[What this task involves]: Repeat every line of the entries from the one containing "Task: Tick the Headlamp row checkbox" through the one containing "click(296, 658)", requests included. Shift each coordinate in the answers by adding 128 to it.

[Entries drawn from a collection]
++++++++++
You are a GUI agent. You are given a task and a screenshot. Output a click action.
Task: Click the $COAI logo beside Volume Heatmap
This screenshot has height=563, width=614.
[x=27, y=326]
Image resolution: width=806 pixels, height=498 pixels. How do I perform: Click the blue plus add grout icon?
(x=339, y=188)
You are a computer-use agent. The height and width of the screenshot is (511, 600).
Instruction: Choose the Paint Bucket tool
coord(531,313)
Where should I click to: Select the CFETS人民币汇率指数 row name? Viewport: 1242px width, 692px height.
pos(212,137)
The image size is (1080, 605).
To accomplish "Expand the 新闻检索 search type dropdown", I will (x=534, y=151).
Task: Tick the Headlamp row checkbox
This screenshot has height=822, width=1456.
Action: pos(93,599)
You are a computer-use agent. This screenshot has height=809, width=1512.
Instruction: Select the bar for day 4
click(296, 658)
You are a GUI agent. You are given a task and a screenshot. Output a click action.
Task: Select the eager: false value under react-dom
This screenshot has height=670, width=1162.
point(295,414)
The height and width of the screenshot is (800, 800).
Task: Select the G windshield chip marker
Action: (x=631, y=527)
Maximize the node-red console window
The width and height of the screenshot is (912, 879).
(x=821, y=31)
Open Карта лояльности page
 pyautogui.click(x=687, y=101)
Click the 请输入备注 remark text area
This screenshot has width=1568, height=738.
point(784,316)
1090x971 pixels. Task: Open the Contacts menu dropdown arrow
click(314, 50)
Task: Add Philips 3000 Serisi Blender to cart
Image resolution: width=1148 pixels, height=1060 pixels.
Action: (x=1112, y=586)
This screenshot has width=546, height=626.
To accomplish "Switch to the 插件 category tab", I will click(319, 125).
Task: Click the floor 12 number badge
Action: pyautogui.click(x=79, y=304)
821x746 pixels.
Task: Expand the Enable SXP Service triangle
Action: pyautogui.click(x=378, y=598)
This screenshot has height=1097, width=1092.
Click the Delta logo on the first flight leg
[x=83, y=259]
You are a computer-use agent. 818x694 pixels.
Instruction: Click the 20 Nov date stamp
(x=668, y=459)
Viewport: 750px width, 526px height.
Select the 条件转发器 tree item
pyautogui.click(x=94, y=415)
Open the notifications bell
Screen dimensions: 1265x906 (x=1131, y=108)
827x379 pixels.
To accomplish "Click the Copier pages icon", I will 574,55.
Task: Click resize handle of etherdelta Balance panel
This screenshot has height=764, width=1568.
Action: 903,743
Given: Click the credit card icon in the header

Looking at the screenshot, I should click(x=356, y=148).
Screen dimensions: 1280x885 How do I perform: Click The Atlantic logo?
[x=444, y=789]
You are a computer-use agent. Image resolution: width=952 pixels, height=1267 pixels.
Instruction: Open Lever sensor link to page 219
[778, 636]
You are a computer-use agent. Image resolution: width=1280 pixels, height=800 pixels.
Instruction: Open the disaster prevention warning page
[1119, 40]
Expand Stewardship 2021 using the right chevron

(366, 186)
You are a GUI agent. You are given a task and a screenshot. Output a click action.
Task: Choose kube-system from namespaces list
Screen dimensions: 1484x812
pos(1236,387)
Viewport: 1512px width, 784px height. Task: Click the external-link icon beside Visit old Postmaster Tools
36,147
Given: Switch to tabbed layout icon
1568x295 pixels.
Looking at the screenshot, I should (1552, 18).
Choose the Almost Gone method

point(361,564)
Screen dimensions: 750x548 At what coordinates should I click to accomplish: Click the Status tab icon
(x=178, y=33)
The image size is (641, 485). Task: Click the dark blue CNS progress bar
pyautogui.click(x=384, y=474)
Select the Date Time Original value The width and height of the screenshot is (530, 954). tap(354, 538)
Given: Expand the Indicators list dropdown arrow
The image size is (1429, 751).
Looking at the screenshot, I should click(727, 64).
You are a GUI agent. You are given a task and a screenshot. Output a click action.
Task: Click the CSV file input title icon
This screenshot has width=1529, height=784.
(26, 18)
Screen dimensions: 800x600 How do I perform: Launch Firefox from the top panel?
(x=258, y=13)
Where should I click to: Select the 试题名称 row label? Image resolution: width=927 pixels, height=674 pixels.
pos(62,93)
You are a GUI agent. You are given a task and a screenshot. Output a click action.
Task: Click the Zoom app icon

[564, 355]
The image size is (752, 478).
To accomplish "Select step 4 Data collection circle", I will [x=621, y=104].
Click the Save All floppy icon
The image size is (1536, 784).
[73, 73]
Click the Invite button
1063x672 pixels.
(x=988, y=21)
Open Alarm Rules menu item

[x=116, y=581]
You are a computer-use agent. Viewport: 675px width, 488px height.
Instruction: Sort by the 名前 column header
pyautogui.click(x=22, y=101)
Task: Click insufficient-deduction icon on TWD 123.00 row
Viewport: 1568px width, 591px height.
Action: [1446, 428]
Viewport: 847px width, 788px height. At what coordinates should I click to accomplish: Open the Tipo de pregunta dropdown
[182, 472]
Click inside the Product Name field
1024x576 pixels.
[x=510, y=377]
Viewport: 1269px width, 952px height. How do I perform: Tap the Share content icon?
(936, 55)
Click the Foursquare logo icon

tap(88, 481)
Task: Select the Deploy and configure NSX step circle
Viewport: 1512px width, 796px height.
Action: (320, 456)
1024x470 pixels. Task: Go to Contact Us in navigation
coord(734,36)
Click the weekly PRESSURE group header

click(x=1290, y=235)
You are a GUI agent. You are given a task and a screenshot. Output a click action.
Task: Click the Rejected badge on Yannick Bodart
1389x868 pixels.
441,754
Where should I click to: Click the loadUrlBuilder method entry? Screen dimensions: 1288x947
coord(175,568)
++++++++++
[Response for this exercise]:
Task: Tick the Headlamp row checkbox
This screenshot has height=822, width=1456.
Action: pos(221,727)
You are a computer-use agent. This screenshot has height=809, width=1512.
Instruction: Select the bar for day 4
click(424, 786)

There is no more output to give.